KENYA SAID TO FACE FOOD SHORTAGE WITHOUT LARGE IMPORTS OF CORN

KENYA SAID TO FACE FOOD SHORTAGE WITHOUT LARGE IMPORTS OF CORN

Kenya could be facing a serious food crisis by the middle of 1994 if large- scale imports of the country's staple crop maize do not begin by the first quarter of next year.

The U.N. Food and Agricultural Organization in a report said Kenya still needs to import 1 million metric tons (1.1 million tons) of grain, mostly corn, before the end of the current 1993-94 (July-June) season.Experts here estimate that Kenya will produce about 1.7 million tons of corn this season. With consumption running at about 3 million tons a year, that leaves the country facing an overall deficit of 1.3 million.

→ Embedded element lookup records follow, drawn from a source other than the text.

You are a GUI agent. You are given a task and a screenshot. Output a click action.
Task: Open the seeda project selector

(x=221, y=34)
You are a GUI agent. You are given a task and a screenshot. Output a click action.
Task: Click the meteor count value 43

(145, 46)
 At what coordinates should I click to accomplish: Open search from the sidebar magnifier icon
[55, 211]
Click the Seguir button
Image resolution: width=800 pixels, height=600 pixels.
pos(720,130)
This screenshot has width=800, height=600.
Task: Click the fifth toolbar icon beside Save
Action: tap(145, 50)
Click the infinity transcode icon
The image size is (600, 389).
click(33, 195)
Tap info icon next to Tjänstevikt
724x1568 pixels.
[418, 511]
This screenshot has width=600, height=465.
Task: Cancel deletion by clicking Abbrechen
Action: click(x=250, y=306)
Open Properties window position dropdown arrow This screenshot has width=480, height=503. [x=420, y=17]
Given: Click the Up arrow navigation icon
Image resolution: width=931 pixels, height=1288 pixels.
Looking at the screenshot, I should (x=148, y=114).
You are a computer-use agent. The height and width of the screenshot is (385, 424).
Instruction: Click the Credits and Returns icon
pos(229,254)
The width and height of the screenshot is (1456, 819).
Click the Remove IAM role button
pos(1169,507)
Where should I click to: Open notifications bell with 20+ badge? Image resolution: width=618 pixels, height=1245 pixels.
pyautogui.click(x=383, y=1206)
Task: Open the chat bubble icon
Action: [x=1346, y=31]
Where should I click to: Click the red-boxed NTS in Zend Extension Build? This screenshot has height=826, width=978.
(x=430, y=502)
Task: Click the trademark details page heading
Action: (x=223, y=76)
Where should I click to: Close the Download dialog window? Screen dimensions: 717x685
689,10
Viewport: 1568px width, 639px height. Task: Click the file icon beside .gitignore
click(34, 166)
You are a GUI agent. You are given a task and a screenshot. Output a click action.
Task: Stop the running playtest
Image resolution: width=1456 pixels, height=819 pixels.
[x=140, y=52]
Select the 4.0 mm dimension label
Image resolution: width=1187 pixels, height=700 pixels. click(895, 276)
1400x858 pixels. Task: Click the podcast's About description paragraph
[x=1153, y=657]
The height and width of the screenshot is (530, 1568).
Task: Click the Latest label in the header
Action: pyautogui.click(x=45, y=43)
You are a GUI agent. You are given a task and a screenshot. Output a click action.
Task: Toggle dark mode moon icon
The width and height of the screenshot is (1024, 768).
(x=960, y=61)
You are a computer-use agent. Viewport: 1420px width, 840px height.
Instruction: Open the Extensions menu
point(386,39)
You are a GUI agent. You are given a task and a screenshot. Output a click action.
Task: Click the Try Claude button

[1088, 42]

Kenya's final import requirement could be higher than the FAO estimate if short rains in October and November, which are already late, do not arrive. Kenya derives up to a quarter of its grain production from the rain periods.

Western experts have blamed Kenya's food crisis on continued drought in parts of the country and several bad policy decisions. Specifically, they said maize prices for farmers were increased only in August this year, too late to influence planting.

Fertilizer prices have skyrocketed, largely as a result of the sharp drop in the value of the Kenyan shilling since the start of the year. The price increase makes corn planting and harvesting unprofitable for farmers.

Kenya will need international help to pay for its growing food bill, which will include 200,000 tons of sugar and 200,000 tons of cooking oil as well as 1 million tons of grain, the FAO said.

The U.N. organization estimates Kenya's import bill at $225 million, not counting the $50 million the East African country spends each month to import petroleum.

Western donors are scheduled to meet in Paris on Nov. 22 and 23 primarily to consider a resumption in balance-of-payment support to Kenya. The donors will also be asked to help alleviate the food crisis.

In the last severe drought in 1984, Western countries came up with concessional aid for food imports and made available funds for Kenya to buy maize on commercial terms.

Kenya may also need help with transport logistics. With southern Sudan, southern Ethiopia and Somalia all facing shortages, the Kenyan Port of Mombasa will be strained to the breaking point.

Kenya can rely on its neighbors to fulfill some of its corn requirements. With an estimated surplus this calendar year of up to 300,000 tons, Uganda could provide Kenya with as much as 200,000 tons of corn.